Following a consistent and fairly sharp downward trend in the consumer price index (CPI) since the third quarter of 2023, the pace of retreat ebbed somewhat and then unfortunately picked up again in October last year.
As predicted in the 23 November edition of this column, inflation has now returned to a downward trajectory, both in terms of consumer prices and producer prices. The December reading of Statistics SA’s CPI data sees consumer inflation down to 5.1%, from 5.5% in November and 5.9% in October.
The producer price index, which invariably acts as a leading indicator for consumer prices, has set an even better tone, with the latest reading of 4.6% suggesting that inflationary trends will continue to moderate into 2024 – good news for consumers and the prospects for lower interest rates.
Closer scrutiny of the latest CPI data confirms the moderation of food price increases, which, next to electricity, have represented the main reason for the recent stubbornness in the CPI’s downward trend. Food and non-alcoholic beverages represent more than 17% of the CPI weighting and any meaningful change in their price trends inevitably impacts on the CPI.

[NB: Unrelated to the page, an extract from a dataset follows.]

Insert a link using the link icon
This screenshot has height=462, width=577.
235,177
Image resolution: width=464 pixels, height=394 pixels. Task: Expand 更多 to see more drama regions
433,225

According to the Agricultural Business Chamber (Agbiz), the prospects for further declines in food prices are good. A variety of interventions by the relevant agricultural communities and government have seen the risks associated with meat and poultry supplies diminishing in recent months.
Furthermore, fruit and vegetable prices, which remained elevated towards the end of 2023, are expected to decline in coming months because of the estimated increase in the volume of products that are currently in season at the country’s various Fresh Produce Markets.

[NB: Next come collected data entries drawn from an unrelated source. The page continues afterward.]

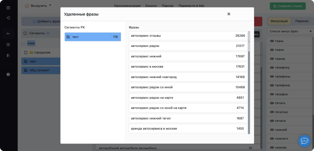Close the Удаленные фразы dialog

229,14
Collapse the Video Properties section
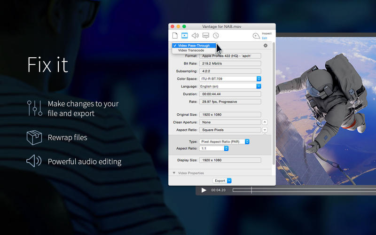Image resolution: width=376 pixels, height=235 pixels. tap(174, 173)
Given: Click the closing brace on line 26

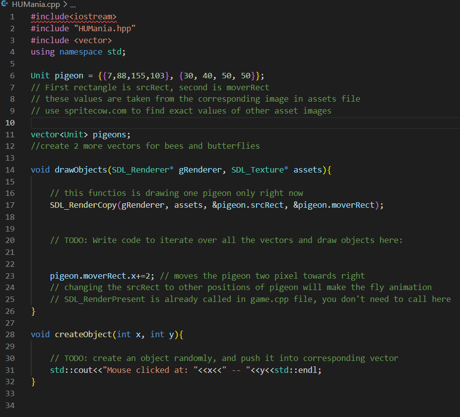Looking at the screenshot, I should point(32,310).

Agbiz has also pointed out that, despite the current El Niño phenomenon, weather conditions across South Africa have been quite favourable for agriculture. Indications exist that farmers have planted all of the intended 4.5 million hectares of summer crops and good yields are expected in most regions.
Declining bond yield
Other good news for the millions of households with credit facilities (especially home-owners) is the welcome decline in South Africa’s long-term bond yield, which could be indicative of an imminent turning point for mortgage bond rates.
Since early October last year, the 10-year bond yield has shed more than 130 basis points – a clear indication that international capital markets are pricing in a lower interest rate scenario for South Africa in 2024. Hopefully, the Reserve Bank’s Monetary Policy Committee (MPC) will take its foot off the brake soon and provide some leeway for higher consumption expenditure.